Thursday, May 10th, 2012
By Nancy Allen
Officials explain alum treatment
Ohio Department of Natural Resources Director Jim Zehringer said it was never the state's intention to miscommunicate information about this year's alum treatment on Grand Lake.
Zehringer and other state representatives met with the editorial board of The Daily Standard on Wednesday.
The director said he was upset with the term "miscommunication," which headlined a story in Saturday's paper detailing why the state used the term whole lake when describing the recent alum treatment. Only the center of the lake was treated, just as in 2011.
"We want to make sure they, Mercer County residents, get the truth," Zehringer said of the headline. "We're always going to be honest and open and do what's best for Grand Lake."
State officials said Wednesday the term whole lake was used because wave action disperses the alum throughout the lake, giving a "lake-wide effect." The treatment in 2011 was termed "partial."
Glen Cobb, deputy director of recreation and resource management at ODNR, said the state wasn't sure how well the alum would move through the lake prior to receiving results from last year's treatment.
"We found out after that the alum traveled throughout the lake, and with that knowledge, we found we didn't need to apply it to the entire surface," Cobb said. "It does move, so it impacts the entire lake."

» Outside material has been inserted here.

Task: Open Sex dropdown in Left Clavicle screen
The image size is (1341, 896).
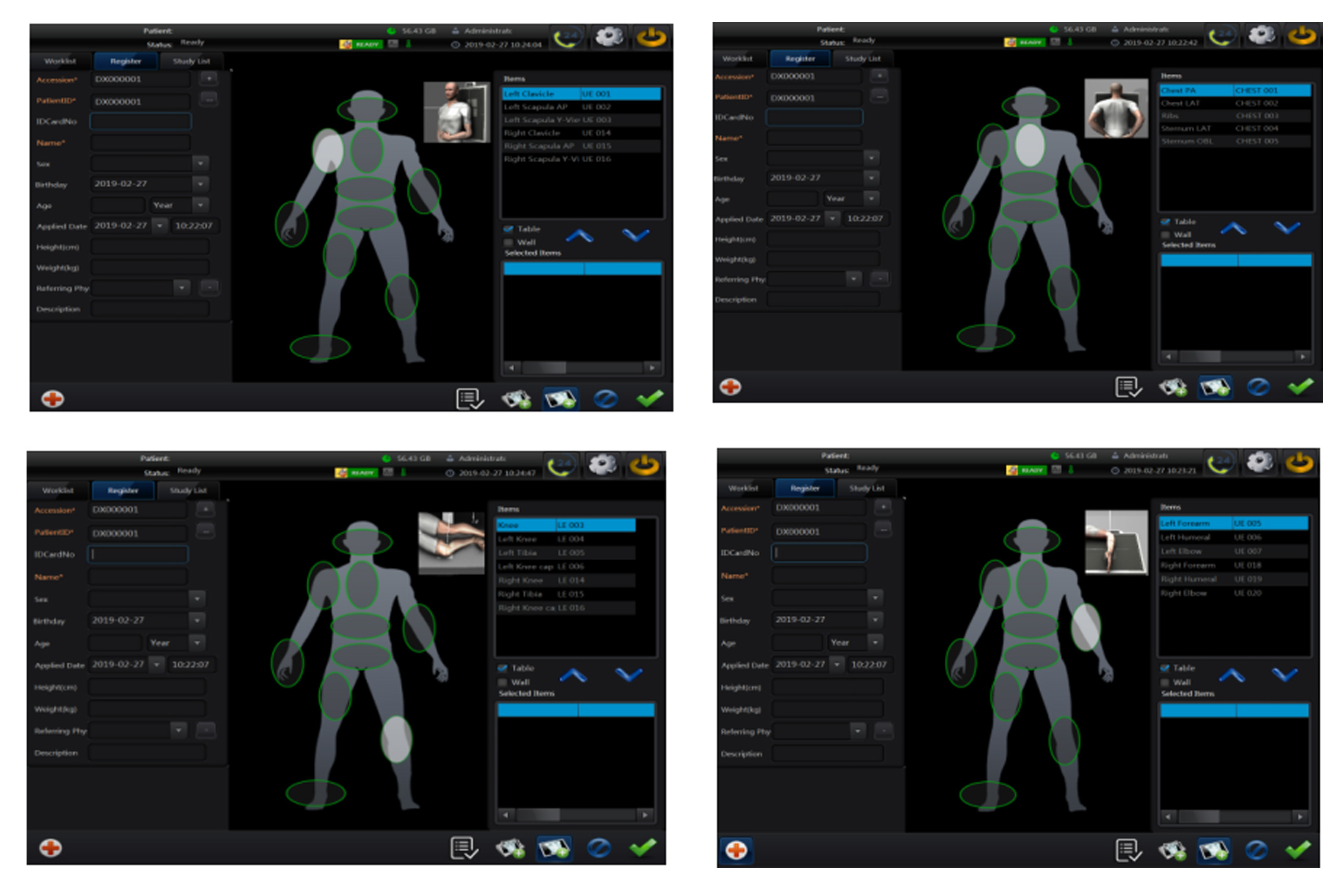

Zehringer said the state tries to have "open blinds" communication with local officials, adding that state officials meet regularly with members of the local Lake Restoration Commission.
Carlo LoParo, chief of communications for ODNR, said the project could have been better explained.
"We did a poor job communicating with you folks," LoParo said when pressed by the newspaper on why the state failed to tell the public the treatment area would be the same as last year's.
"We didn't use the word dissipate and we apologize," Zehringer said.